Repo.stream no longer supports preload

Question

Repo.stream no longer supports preload

jhonathas opened this issue 6 years ago · 19 comments

In version 0.4.0 it was possible to use a load function as can be seen in the link below. But this option has been removed. I believe we will need to have the load function again. I'll explain below.
https://github.com/infinitered/elasticsearch-elixir/blob/58948d14a5806d76aa469702c39eef8643738ac4/guides/upgrading/0.4.x_to_0.5.x.md

In Ecto 3.0, support for preload along with Repo.stream has been removed as can be seen on these links:

https://elixirforum.com/t/repo-stream-with-preload-new-warning/17043

elixir-ecto/ecto@6655a9a#diff-122d0a4bbce6a65cc1523584a00193aaR138)

Without the option to preload next to the stream, there is only the option of preloading within Elasticsearch.Document, which is bad because it would have to preload every record, that is, we would lose the preload in batch.

I think that including again the load option, we could go back to doing things like:

  def load (schema, offset, limit)
    schema
    |> offset (^ offset)
    |> limit (^ limit)
    |> Repo.all ()
    |> Repo.preload ([: ad,: address,: medias])
  end

I do not know if I could explain. If you have any doubt, I can try to give you more examples.

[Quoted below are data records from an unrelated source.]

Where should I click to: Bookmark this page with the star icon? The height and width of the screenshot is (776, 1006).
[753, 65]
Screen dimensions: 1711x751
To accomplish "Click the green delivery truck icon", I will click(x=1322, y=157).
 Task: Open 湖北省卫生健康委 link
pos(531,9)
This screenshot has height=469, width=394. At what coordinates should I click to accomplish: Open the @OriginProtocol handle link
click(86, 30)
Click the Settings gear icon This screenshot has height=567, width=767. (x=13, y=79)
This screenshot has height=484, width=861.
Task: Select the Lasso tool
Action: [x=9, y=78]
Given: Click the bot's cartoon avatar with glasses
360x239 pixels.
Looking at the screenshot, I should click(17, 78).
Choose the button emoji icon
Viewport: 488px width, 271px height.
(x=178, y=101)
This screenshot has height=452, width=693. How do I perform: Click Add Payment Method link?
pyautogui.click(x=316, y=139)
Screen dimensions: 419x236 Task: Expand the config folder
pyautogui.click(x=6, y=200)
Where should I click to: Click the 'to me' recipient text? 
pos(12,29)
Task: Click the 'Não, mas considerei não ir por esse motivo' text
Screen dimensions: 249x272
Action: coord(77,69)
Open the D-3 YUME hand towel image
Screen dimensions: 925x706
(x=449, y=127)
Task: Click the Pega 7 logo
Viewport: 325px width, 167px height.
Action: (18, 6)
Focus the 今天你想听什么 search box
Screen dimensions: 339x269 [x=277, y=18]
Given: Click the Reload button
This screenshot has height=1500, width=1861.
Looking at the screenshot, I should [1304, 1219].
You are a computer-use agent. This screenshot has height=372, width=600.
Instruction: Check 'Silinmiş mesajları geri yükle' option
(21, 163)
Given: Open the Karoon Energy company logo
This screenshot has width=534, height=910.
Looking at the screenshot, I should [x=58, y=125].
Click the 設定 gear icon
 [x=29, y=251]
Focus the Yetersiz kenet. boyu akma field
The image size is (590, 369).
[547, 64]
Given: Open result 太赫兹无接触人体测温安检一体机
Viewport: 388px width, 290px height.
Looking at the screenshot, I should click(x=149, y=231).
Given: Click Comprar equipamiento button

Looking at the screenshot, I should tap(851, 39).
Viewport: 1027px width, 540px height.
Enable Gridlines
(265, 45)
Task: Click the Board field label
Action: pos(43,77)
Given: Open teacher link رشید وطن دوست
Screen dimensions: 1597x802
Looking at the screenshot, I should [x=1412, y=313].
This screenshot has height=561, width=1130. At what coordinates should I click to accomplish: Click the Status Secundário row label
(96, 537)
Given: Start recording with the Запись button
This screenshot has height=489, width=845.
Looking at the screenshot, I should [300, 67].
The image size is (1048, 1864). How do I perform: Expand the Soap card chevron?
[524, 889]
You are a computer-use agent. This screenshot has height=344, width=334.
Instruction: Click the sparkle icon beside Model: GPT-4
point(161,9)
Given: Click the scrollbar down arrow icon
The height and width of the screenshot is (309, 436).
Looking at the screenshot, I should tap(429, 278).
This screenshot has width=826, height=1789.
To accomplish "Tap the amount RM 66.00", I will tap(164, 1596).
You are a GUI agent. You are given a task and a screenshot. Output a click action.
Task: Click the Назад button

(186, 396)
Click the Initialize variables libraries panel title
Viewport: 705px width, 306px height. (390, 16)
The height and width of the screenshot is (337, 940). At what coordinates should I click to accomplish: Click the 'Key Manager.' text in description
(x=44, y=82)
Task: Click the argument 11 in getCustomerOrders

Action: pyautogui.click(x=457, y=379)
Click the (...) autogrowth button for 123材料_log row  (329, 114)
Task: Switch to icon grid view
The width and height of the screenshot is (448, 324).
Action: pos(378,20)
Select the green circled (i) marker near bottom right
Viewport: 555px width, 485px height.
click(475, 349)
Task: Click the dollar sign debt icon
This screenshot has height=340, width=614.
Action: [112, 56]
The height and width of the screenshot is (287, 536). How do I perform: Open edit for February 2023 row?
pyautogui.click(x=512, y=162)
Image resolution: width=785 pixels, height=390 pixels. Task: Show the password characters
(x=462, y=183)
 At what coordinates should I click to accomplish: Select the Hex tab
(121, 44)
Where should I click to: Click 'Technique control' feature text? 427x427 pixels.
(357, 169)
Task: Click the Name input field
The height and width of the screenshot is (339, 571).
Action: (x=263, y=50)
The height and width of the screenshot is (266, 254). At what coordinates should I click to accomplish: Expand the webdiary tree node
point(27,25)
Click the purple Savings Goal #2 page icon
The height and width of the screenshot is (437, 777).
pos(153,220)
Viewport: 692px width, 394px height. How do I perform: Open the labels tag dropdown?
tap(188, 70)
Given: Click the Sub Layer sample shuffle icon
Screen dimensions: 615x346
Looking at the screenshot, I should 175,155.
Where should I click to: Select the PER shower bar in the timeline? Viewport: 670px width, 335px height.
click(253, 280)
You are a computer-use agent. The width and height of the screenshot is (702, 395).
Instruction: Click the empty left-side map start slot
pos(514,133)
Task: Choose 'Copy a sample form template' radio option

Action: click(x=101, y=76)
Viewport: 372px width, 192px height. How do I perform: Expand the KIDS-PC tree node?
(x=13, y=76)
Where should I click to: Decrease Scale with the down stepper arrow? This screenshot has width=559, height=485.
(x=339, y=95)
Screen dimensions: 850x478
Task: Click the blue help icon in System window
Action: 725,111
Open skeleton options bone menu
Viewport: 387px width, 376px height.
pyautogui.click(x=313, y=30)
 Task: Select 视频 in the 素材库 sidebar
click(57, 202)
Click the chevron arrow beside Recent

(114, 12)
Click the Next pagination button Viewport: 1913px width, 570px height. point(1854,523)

Answer 1 · 2018-12-06T23:27:53.000Z

Offset and limit are poor for performance. We are going to need to adopt a cursor-based solution for paging through documents.

Answer 2 · 2018-12-31T04:47:50.000Z

Preload is a must for inner joins. How to upload data which needs data from related tables? Currently, it is very limited to flat tables.

Answer 3 · 2018-12-31T05:05:30.000Z

To overcome Ecto 3 blocking preloads in the stream, I just replaced Repo.stream/1 with Repo.all/1 in Elasticsearch.Store. I can't see a better solution.

Answer 4 · 2018-12-31T13:03:02.000Z

But in doing so, you will have n + 1 problem. Instead of having only 1 preload query, as it was in the stream, you will have preload queries for each row returned by .all.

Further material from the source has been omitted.